A yellowing script outside its Calcutta headquarters quotes from a 1977 interview with Mother Teresa:

"We are first of all religious; we are not social workers, not teachers, not nurses or doctors, we are religious sisters. We serve Jesus in the poor."

But the documentary's criticism went beyond the apparent lack of first-rate medical care.

It dismissed Mother Teresa as a conservative Catholic who ran an order weak on healing skills and preached surrender and prostration to the poor.

The documentary accused the Albania-born nun of preaching the message that the poor must accept their fate, while the rich and powerful are favored by God.

"She lends spiritual solace to dictators and to wealthy exploiters, which is scarcely the essence of simplicity, and she preaches surrender and prostration to the poor, which a truly humble person would barely have the nerve to do," journalist Christopher Hitchens, who wrote the documentary script, said.

Mother Teresa's supporters around the world rose up in defence. Cardinal Basil Hume, leader of Britain's Roman Catholics, said the documentary was a grotesque caricature.

"She represents what ordinary people everywhere acknowledge as genuine holiness," he said.

Mother Teresa had her own stoic reply to filmmakers: "Forgive them for they know not what they do."

More recently, she became enmeshed in a row with Lapierre over his film about her work, "Mother Teresa: In the Name of God's Poor," set to be shown on U.S. television in October.

Lapierre, who co-authored "City of Joy" about Calcutta's teeming slums, said Mother Teresa signed an exclusive contract with him in December 1982 authorizing him to make the movie.

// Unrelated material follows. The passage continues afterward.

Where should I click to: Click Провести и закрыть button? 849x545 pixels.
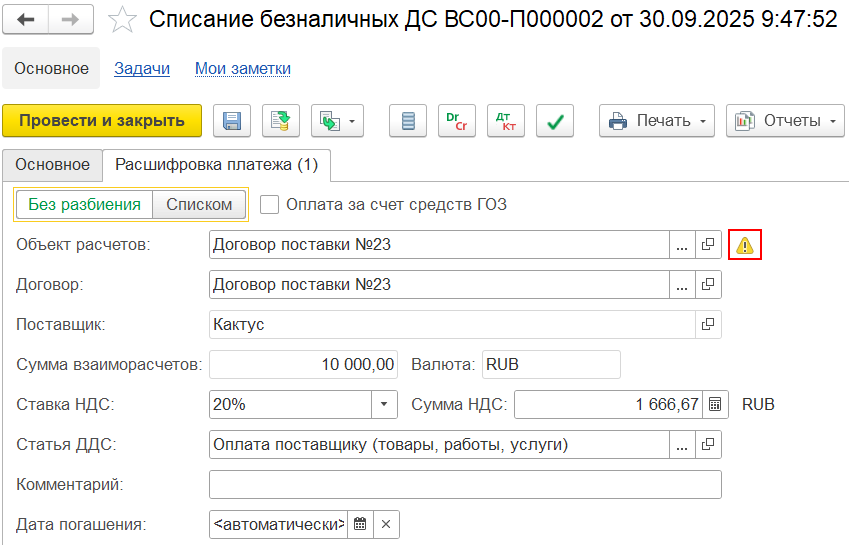point(102,121)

But Mother Teresa's order said the nun, opposed to a glorified view of her work, later withdrew permission and was "hurt and humiliated" by the film.

"When she read the script she withdrew it because it was sensationalised," said Navin Chawla, who has written two Teresa biographies. "Obviously she didn't like that."

Lapierre remained full of admiration for the "Saint of the Gutters."

"Certainly today, tonight in Calcutta the people of that great disaster city feel that they are orphaned because their great mother has gone," he said after she had died.